Jennifer Shelton KSU
Multi-k-mer de novo transcriptome assembly and assembly of assemblies using 454 and illumina data.
http://bioinformaticsk-state.blogspot.com/
http://bioinformatics.k-state.edu/index.html
Eluru Call Girls Service ☎ ️93326-06886 ❤️🔥 Enjoy 24/7 Escort Service
Multi-k-mer de novo transcriptome assembly and assembly of assemblies using 454 and illumina data.
1. 1/12/13
K-INBRE Bioinformatics Core Training
and Education Resource
1
Leveraging multiple sequencing technologies,
assembly algorithms, and assembly parameters
to create a de novo transcript libraries for four
non-models.
Jennifer Shelton
Bioinformatics Core Outreach Coordinator
Kansas State University
2. Outline
1/12/13
K-INBRE Bioinformatics Core Training
and Education Resource
2
I. Goals
II. Metrics
III. Background (multi-k assembly)
IV. Workflow
V. Results
VI. Conclusions
3. Goals
1/12/13
K-INBRE Bioinformatics Core Training
and Education Resource
3
Create a high quality reference transcriptomes
of non-model plants in order to:
- annotate lipid synthesis pathways
- compare expression profiles
4. Outline
1/12/13
K-INBRE Bioinformatics Core Training
and Education Resource
4
I. Goals
II. Metrics
III. Background (multi-k assembly)
IV. Workflow
V. Results
VI. Conclusions
5. Quality metrics
1/12/13
K-INBRE Bioinformatics Core Training
and Education Resource
5
1) Cumulative lengths of contigs
2) Number of contigs
3) N25, N50, N75: Order contigs
smallest to largest report shortest
contig representing 25, 50 or 75% of
the cumulative contig length
4) Ortholog Hit Ratio: length of the
putative coding region (High Scoring
Pairs (HSP)) by the length of the
protein
6. ‘Ideal’ quality metrics
1/12/13
K-INBRE Bioinformatics Core Training
and Education Resource
6
1) Cumulative lengths of contigs:
small
2) Number of contigs: 20-60 k
3) N25, N50, N75: Order contigs
smallest to largest report shortest
contig representing 25, 50 or 75% of
the cumulative contig length: large
4) Ortholog Hit Ratio: length of the
putative coding region (High Scoring
Pairs (HSP)) by the length of the
protein:1 ‘full length’
7. Recently reported N50
5/22/13
K-INBRE Bioinformatics Core Training
and Education Resource
7
Schliesky, Simon, et al. "RNA-seq assembly–are we there yet?." Frontiers in plant
science 3 (2012).
Reference" Year of publication" N50"
Bräutigam et al." 2011" 596 and 521"
Lu et al." 2012" 884"
Meyer et al. " 2012" 1308"
Garg et al. " 2011" 1671"
Mutasa-Göttgens" 2012"
1185 (1573 for loci
above 0.5kb)"
Xia et al." 2011" 485"
Chibalina and Filatov" 2011" 1321"
Wong" 2011" 948 and 938"
Shi et al. " 2011" 506"
Hyun et al. " 2012" 450"
Hao et al." 2012" 408"
Huang et al. " 2012" 887"
Zhang et al. " 2012" 823 (616-664)"
8. Ortholog hit ratio in recent literature
1/12/13
K-INBRE Bioinformatics Core Training
and Education Resource
8
62% ≥0.5 and 35% ≥0.8 for Daphnia pulex
64% ≥0.5 and 35% ≥0.9 for salt marsh beetle
64% ≥0.5 and 40% ≥0.8 for Gryllus bimaculatus
58% ≥0.5 and 41% ≥0.8 for Oncopeltus fasciatus
Zeng V, et al.
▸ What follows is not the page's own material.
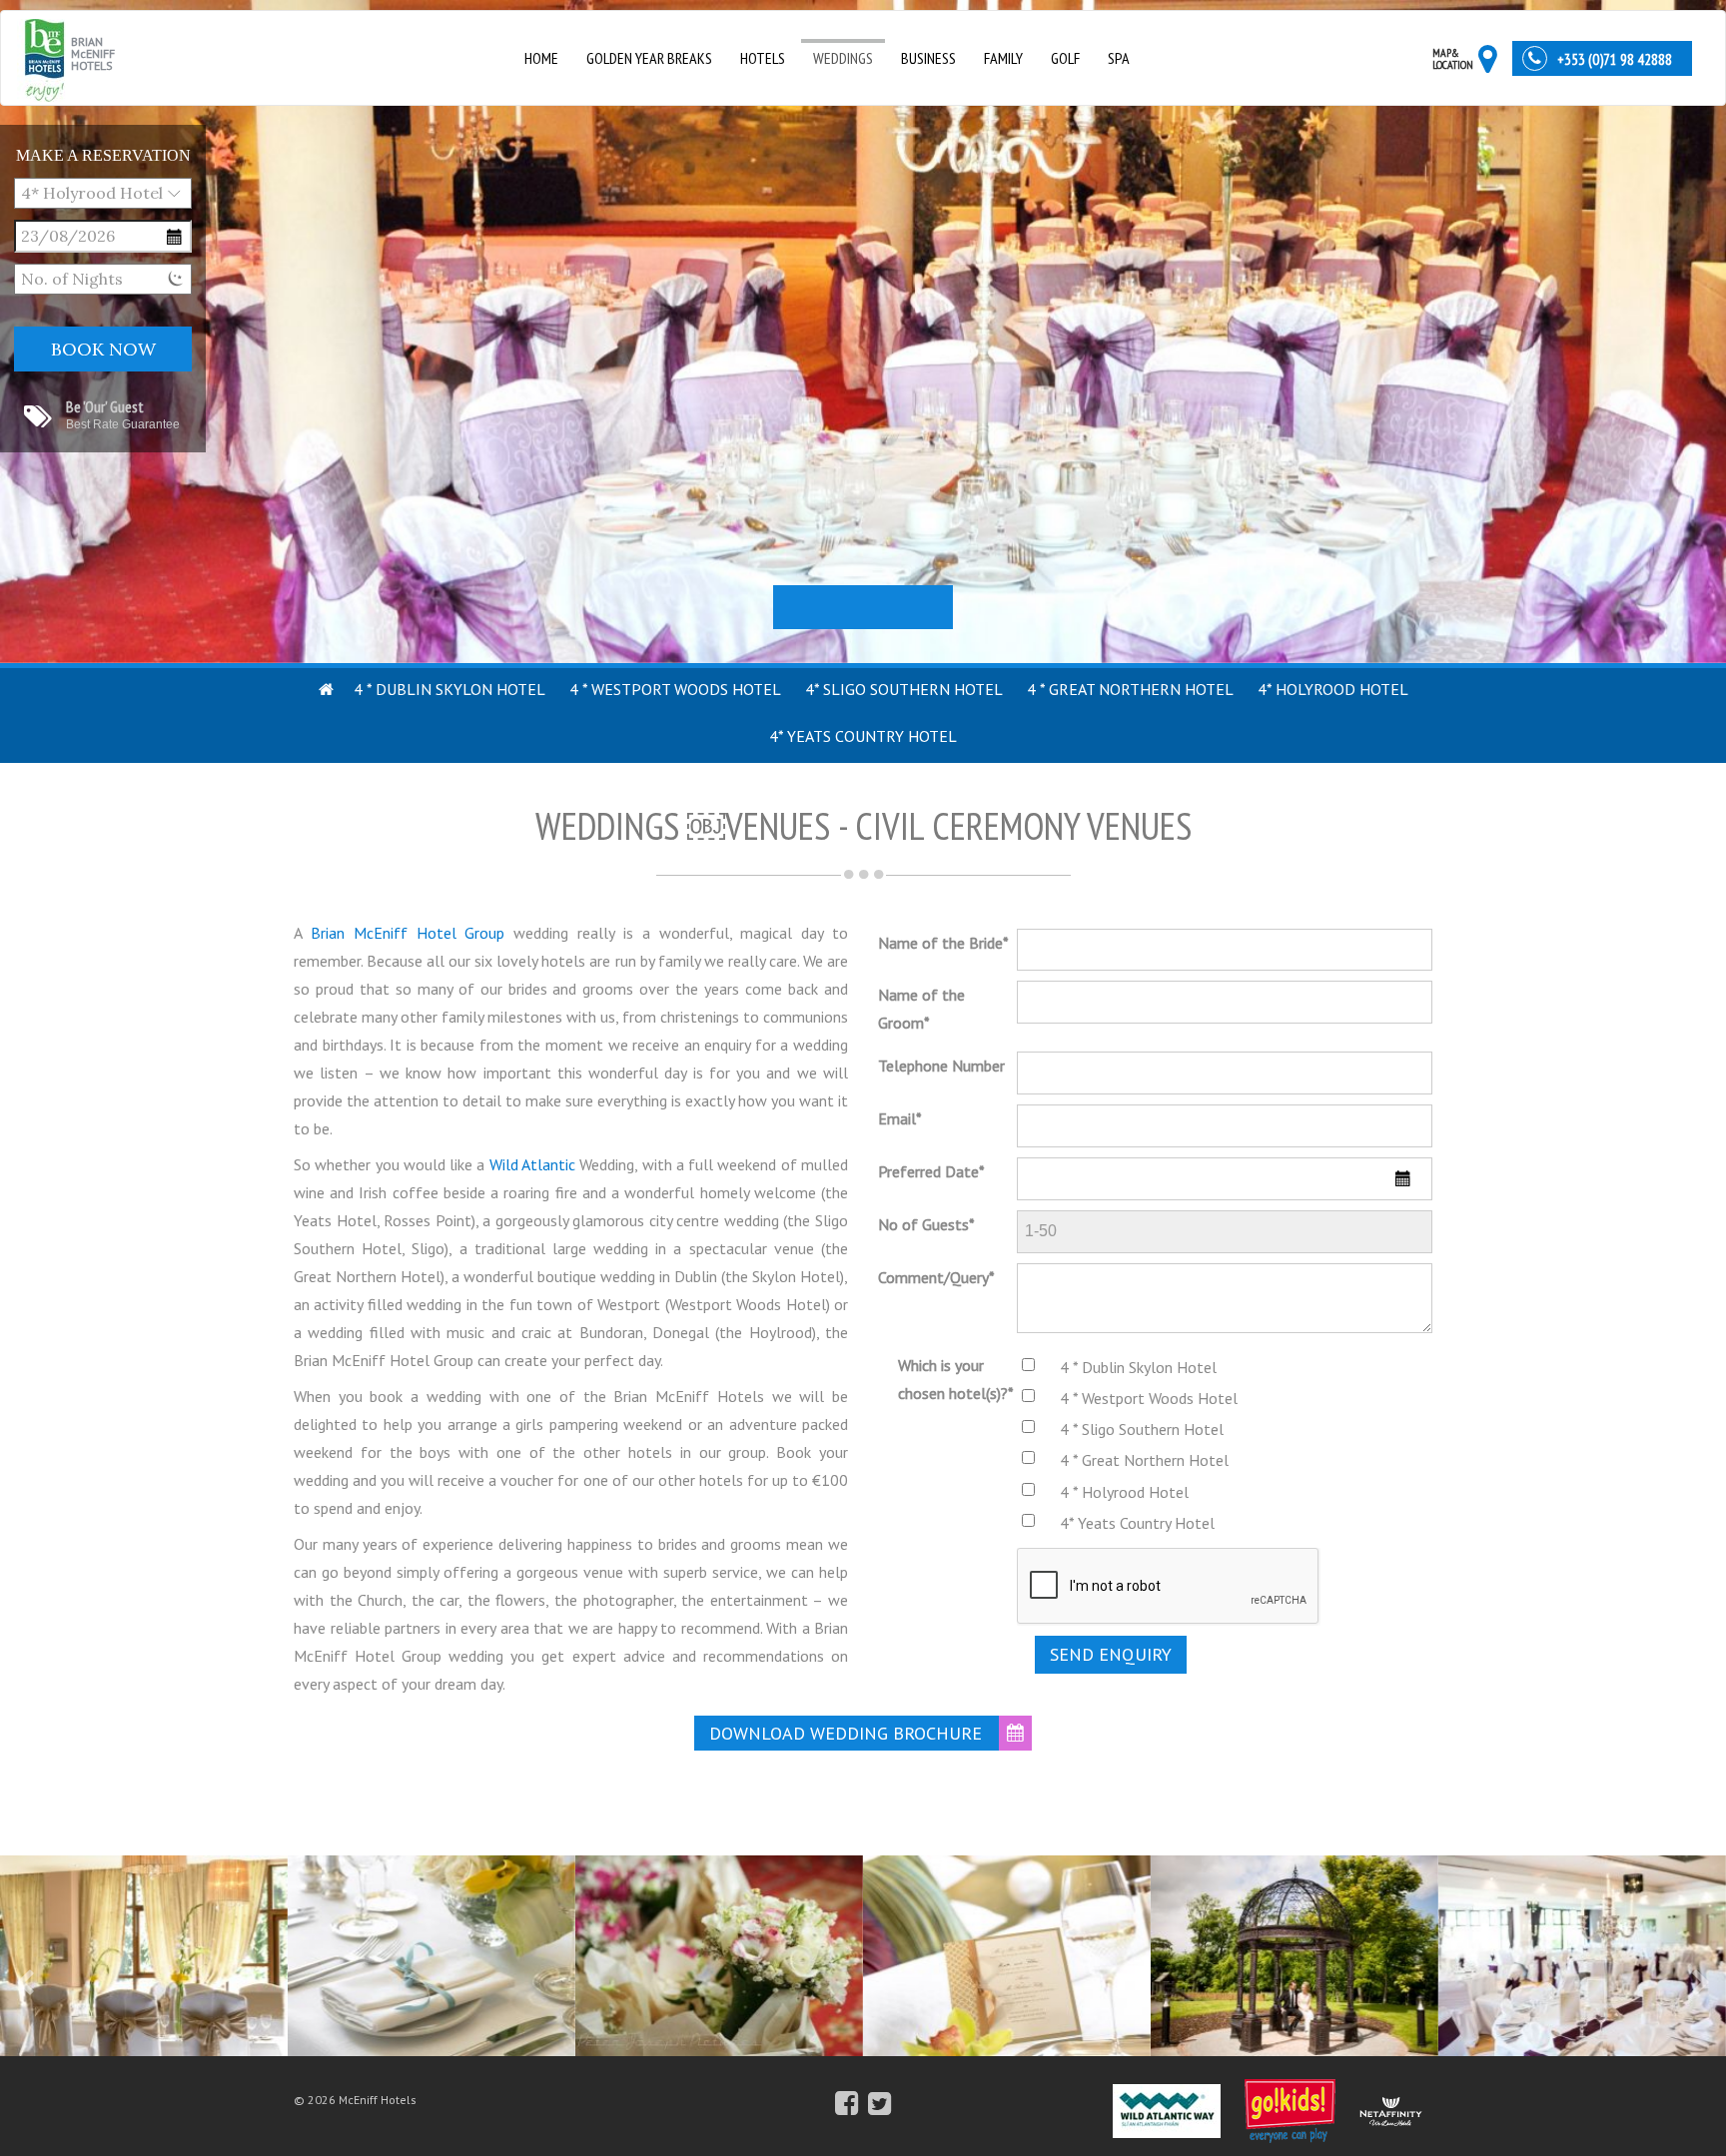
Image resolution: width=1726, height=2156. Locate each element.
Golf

BMC Genomics. (2011) 12:581, Van Belleghem, Steven M., et al. PloS one 7.8
(2012): e42605, Zeng., et al. PLoS ONE (2013).
9. Outline
1/12/13
K-INBRE Bioinformatics Core Training
and Education Resource
9
I. Goals
II. Metrics
III. Background (multi-k assembly)
IV. Workflow
V. Results
VI. Conclusions
10. k-mers
1/12/13
K-INBRE Bioinformatics Core Training
and Education Resource
10
http://homolog.us/Tutorials/index.php?p=3.4&s=1
A k-mer is a substring within the larger string (the read)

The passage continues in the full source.